What are the common criticisms levelled at electric vehicles? Of course, there are the usual ones about range and charging time, but also the fact that batteries and motors make for a very heavy car. The Honda e is a 1,400kg city car, a Jaguar I-Pace is 800kg more than that (for a car not that enormous) and the Porsche Taycan is 2.3 tonnes. They all do a good job of hiding the mass, though no harm would be done in reducing those numbers.
Which is where 'Ampere' might come in. A collaborative project between Equipmake ('expert electrification company') and HiETA ('leading additive manufacturing business'), Ampere is lighter, smaller and more efficient than conventional electric motors, with target figures of 220kW from a 10kg motor. That would mean more than 10kW per kilo, when the best normal electric motors don't get past 5kW per kilogram. Even Equipmake's most potent motor in the current line-up, its APM 125, only has a power density of 9kW per kg.
The key to Ampere's power density is said to be the additive manufacturing bit, which is described as basically 3D metal printing. It means that weight (and cost) are kept down by only using metal (and magnets) precisely where required, and that cooling is better as well because multi-part assemblies can be replicated with one printed part.

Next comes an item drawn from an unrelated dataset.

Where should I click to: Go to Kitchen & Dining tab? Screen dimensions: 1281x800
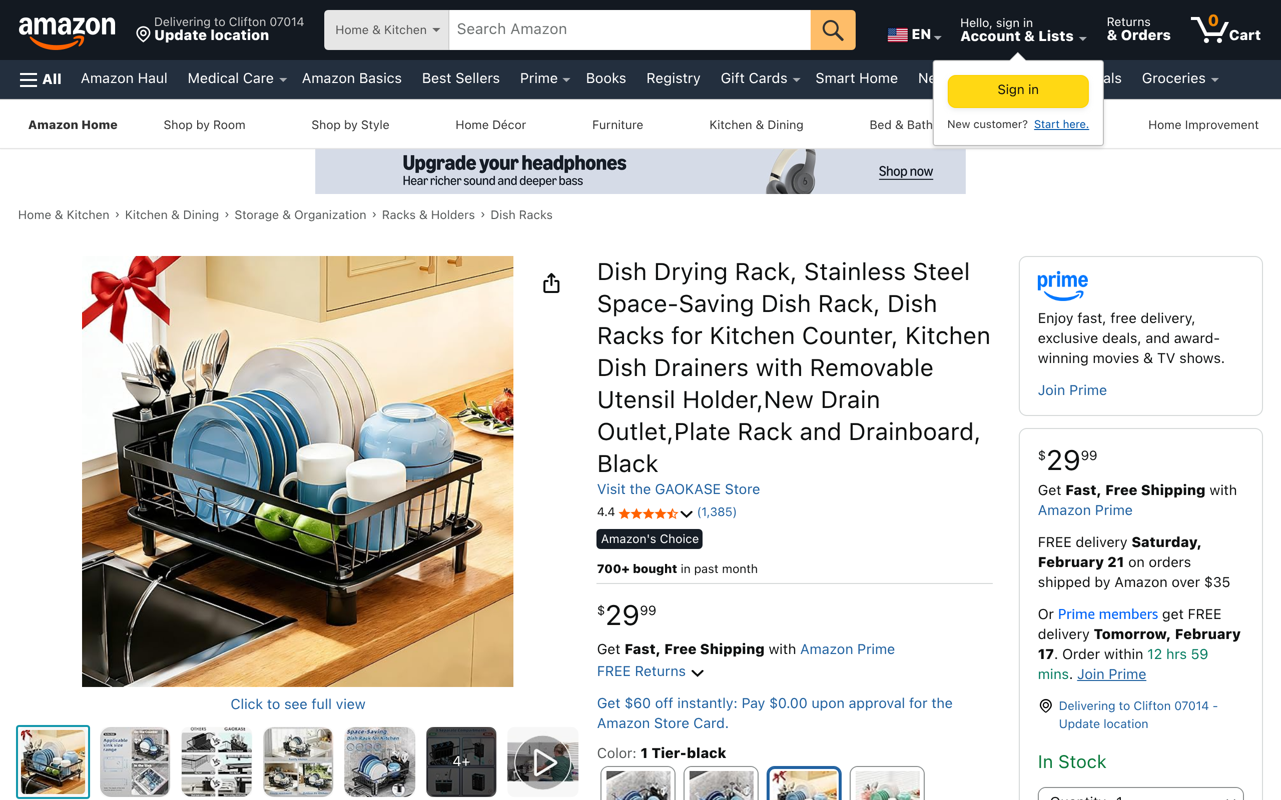[x=756, y=125]
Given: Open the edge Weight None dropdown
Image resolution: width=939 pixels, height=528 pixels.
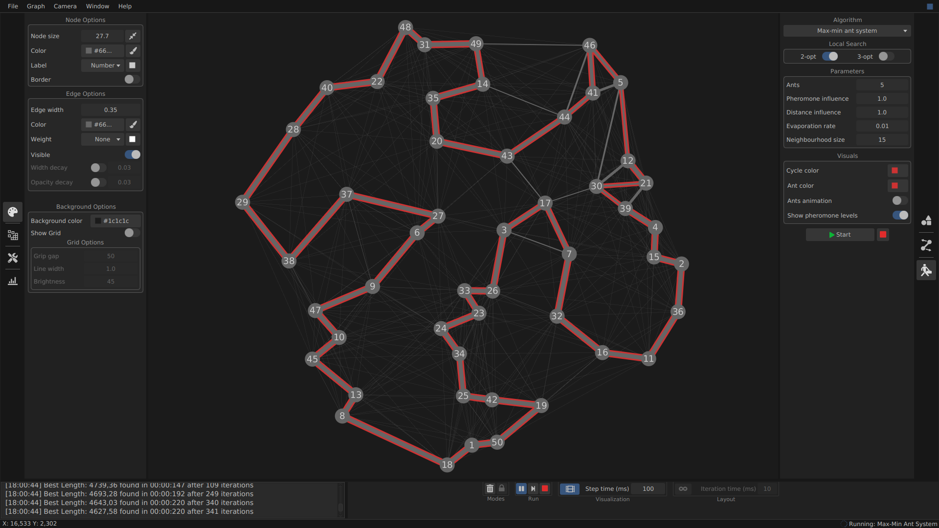Looking at the screenshot, I should pyautogui.click(x=105, y=139).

And why should you care? Well, in addition to potentially reducing the weight of existing BEVs - the Ampere is a year from prototype testing - the collaboration is reaching further afield. Equipmake's technology will power the Ariel Hipercar, the former's base at Snetterton designing, making and testing electric motors. And where better to demonstrate the virtues of lightweight battery technology than in a lightweight hypercar? The Ariel, with help from the technology devised by Equipmake (and, now, HiETA as well) could mark a new dawn for low mass EV sports cars. Here's to hoping it does.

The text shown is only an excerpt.